ARTICLE VIII - AMENDMENTS

8.01 These Bylaws shall supersede all prior Bylaws of the Staff and similar or related documents.

8.02 Any Staff Member may initiate any proposal to supplement, amend, or repeal any or all of these Bylaws by submitting such proposal in writing to the GEC and the Executive Committee of the MGPO for consideration. If either or both of the GEC and the said Executive Committee shall vote to recommend approval of such proposal, whether with or without modification, the President shall submit the proposal to a meeting of the Voting Members of the MGPO, the notice of which meeting shall contain the text of the proposal and such recommendation or recommendations regarding it. The Voting Members of the MGPO shall be as defined in the Bylaws of the MGPO, provided, however, that for purposes of this section they shall include all members of the Active Clinical Staff and the Senior Clinical Staff. If a quorum, as defined in the Bylaws of the MGPO, is present in person or by proxy, the affirmative vote of at least two-thirds (2/3) of those staff members shall determine the Staff's action on the proposal; and if such action shall result in any proposal to supplement, amend, or repeal these Bylaws, the President shall submit such proposal to the Trustees.
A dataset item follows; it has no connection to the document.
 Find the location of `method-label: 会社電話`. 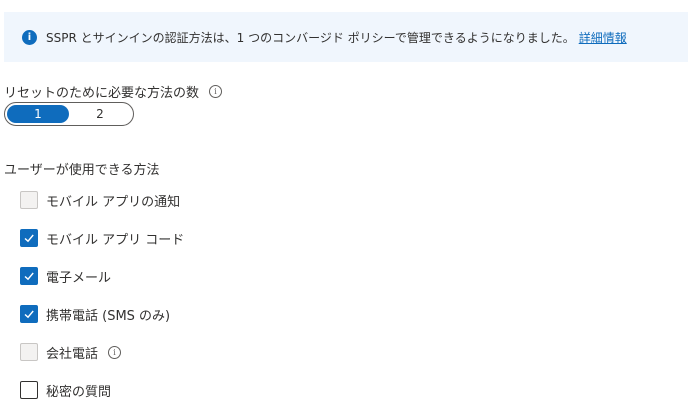

method-label: 会社電話 is located at coordinates (72, 354).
8.03 These Bylaws may not be supplemented, amended, or repealed without prior approval by the Trustees.

8.04 These Bylaws shall be reviewed at least every five years by a special committee established by the GEC for that purpose. Each new printing of the Bylaws shall indicate the date of their most recent amendment or review.

* * *

I hereby certify that the foregoing is a true copy of the Bylaws of the Professional Staff of The General Hospital Corporation as amended through July 21, 2000, and that the said Bylaws continue to be in full force and effect as of the date set forth below.